Farooq Awan
Pakistan’s inflation surged to 5.6 percent in September 2025, up sharply from 3 percent in August, as record-breaking floods devastated crops, disrupted supply chains and pushed up food and transport costs, according to the Planning Ministry’s Preliminary Flood Damage Assessment Report.
The ministry attributed the spike to widespread destruction of agricultural output and infrastructure that tightened the supply of essential commodities. “Recent floods devastated crops, damaged infrastructure and disrupted supply chains, triggering an abrupt rise in food prices,” the report noted.
The floods destroyed large tracts of cotton, sugarcane, rice, maize, and vegetables—Pakistan’s major crops—causing food scarcity across several provinces. The agriculture sector, which contributes nearly one-fifth of GDP, has suffered estimated losses of Rs430 billion, with growth forecasts revised down to 3.0–3.8 percent from the 4.5 percent target for FY2026.
The resulting shortage of locally produced staples, combined with damaged road and storage networks, drove up transport costs and curtailed market access. “The floods have created both supply-side and logistical shocks,” the document said, warning that food inflation would remain elevated in coming months as new crops fail to reach markets on time. Pakistan’s external trade has also been hit hard.
Exports of rice, a key source of income that generated $3.35 billion last fiscal year, are projected to fall by $450 million in FY2026. Meanwhile, imports of raw cotton, wheat, and pulses are expected to rise to meet domestic shortfalls. The ministry cautioned that these pressures would likely widen the trade deficit and strain foreign exchange reserves.

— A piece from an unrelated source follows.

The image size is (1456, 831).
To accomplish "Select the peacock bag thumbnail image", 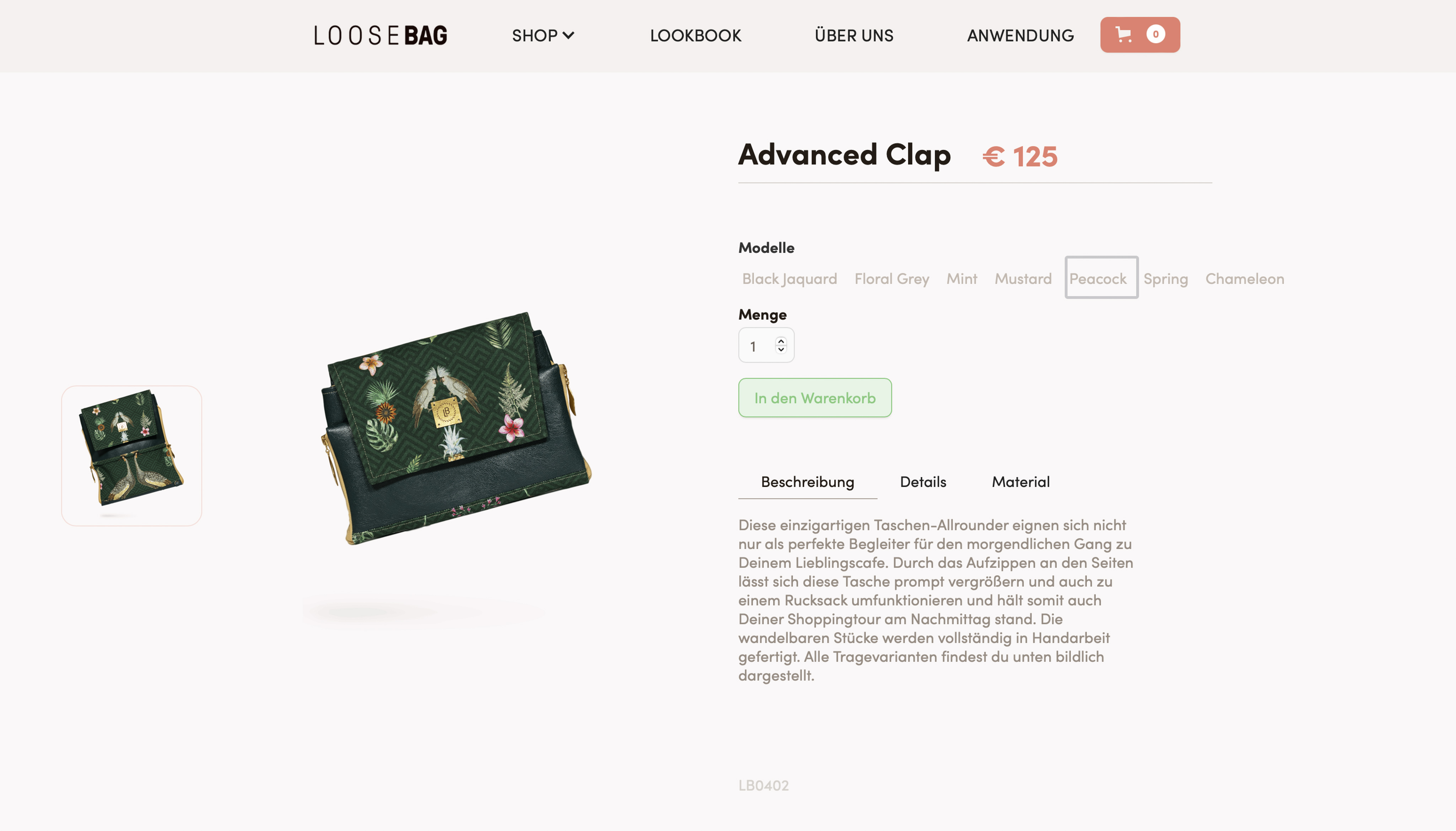I will point(131,455).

Economists cited in the report warned that inflation could further accelerate if global commodity prices remain volatile. The report highlighted that the strong dollar and high international shipping costs continue to push import prices upward, compounding domestic disruptions. “Sowing of Rabi crops, including wheat, may be delayed due to the slow receding of floodwater in southern Punjab and Sindh,” it stated.

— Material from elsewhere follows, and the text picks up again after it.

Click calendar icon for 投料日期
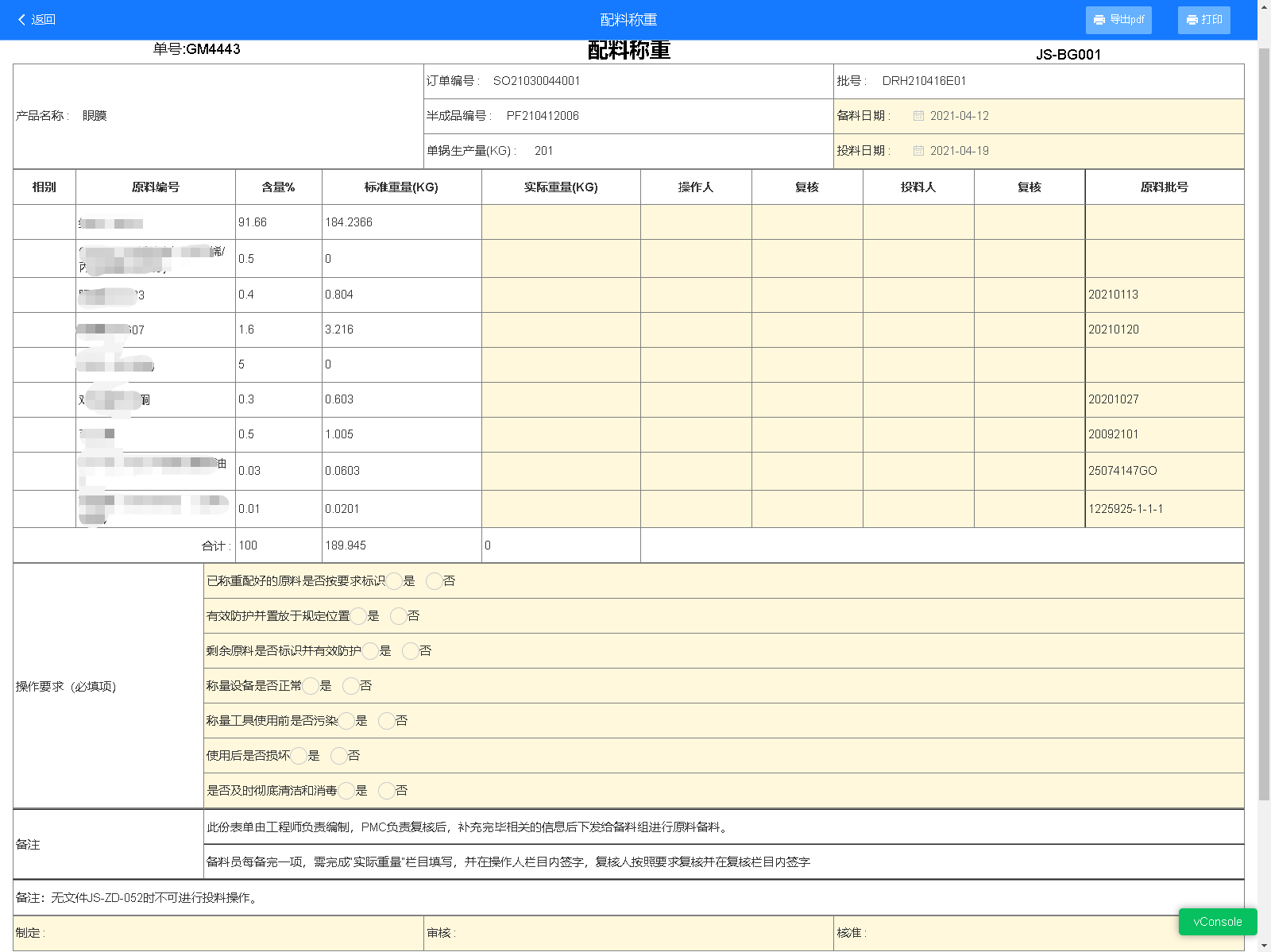The image size is (1271, 952). coord(918,151)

“This delay in sowing is likely to adversely affect production, putting additional pressure on food inflation.” The document suggested that Pakistan must enhance strategic grain reserves, stabilize input supply chains, and strengthen climate-resilient farming to curb future shocks. It also urged targeted subsidies and direct support to vulnerable families to cushion the short-term impact.
Analysts estimate that the inflationary surge could erode purchasing power, widen fiscal pressures, and slow the recovery of rural demand. The ministry underscored that inflation management must now be central to the post-flood recovery framework. “Without coordinated fiscal, monetary and supply-side measures, price volatility could jeopardise macroeconomic stability,” the report concluded.